To ensure quality, reproducibility and reliability, maintenance and calibration must be performed regularly. The frequency of calibration and its intervals vary for each instrument. To decide on the frequency of calibration, the manufacturer’s recommendations should be followed at a minimum. However, where it is suspected that the level of accuracy of the equipment is declining, those responsible should be able to discern the problem and take the initiative to perform calibration.

Laboratory equipment calibration requires an association between measurements of a scale or accuracy that have been made or set with the equipment to be tested, and similar measurements that have been made with the standard (i.e. equipment with known or assigned accuracy). Standards vary among countries, depending on the type of industry. Manufacturers designate their measurement criterion; they also recommend the frequency and level of calibration, depending on how often the device is used and the specific application.

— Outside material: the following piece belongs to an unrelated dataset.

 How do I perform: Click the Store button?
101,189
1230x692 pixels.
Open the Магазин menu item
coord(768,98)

Many tests rely on precision instruments that require regular preventive maintenance, and ad hoc servicing and maintenance. The end-user should perform regular preventive maintenance to ensure good performance of the instrument. Suppliers or authorized service providers should perform on-request maintenance, as necessary. To ensure continued functioning of the instruments, countries should take advantage of all-inclusive and transparent maintenance contracts; these contracts should have clear service and maintenance terms and associated costs.

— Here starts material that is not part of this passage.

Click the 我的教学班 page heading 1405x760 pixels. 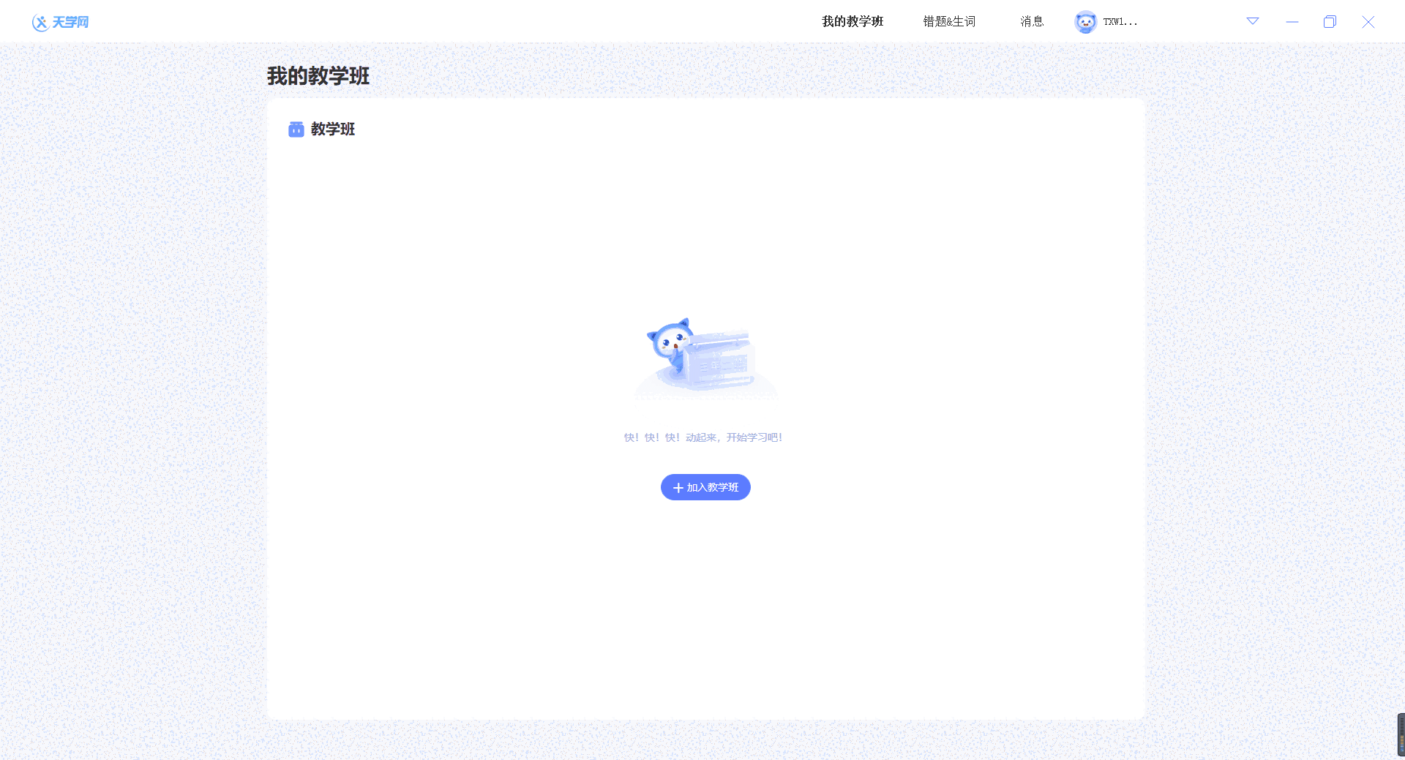318,76
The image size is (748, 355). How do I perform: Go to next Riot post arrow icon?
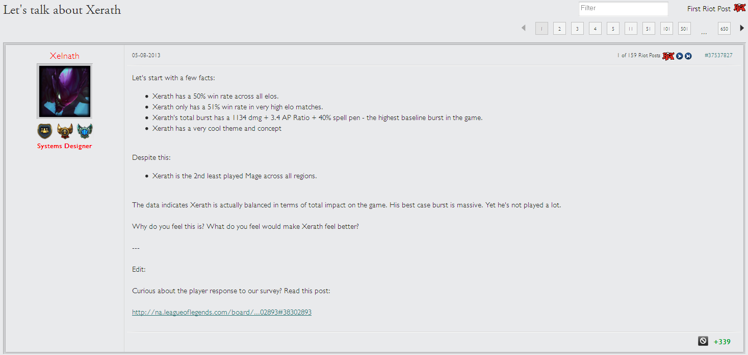tap(680, 56)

Step 3.3 – Assess site readiness and ensure a safe and functional testing site

The NTP or NTRL usually determines which sites will conduct diagnostic testing, based on factors such as TB epidemiology, geographical considerations, testing workload, availability of qualified staff, efficiency of referral networks and access to services for people being tested. Each testing site should be evaluated for readiness using a standardized checklist before testing of clinical specimens at the site begins. In addition, testing sites should be assessed regularly for safety and operational functionality.

A functional testing site requires the instruments used for testing to be properly positioned in a clean, secure and suitable location. Most instruments will require an uninterrupted supply of power, and appropriate working and storage conditions (e.g. humidity and temperature controlled). A safe environment requires WHO biosafety recommendations for conducting the diagnostic test to be followed in appropriate containment facilities with adequate ventilation; it also requires appropriate personal protective equipment to be used, and biological waste to be disposed of safely and in accordance with regulations. Failure to provide a functional and safe work environment can affect the health and well-being of testers, and the quality and reliability of testing.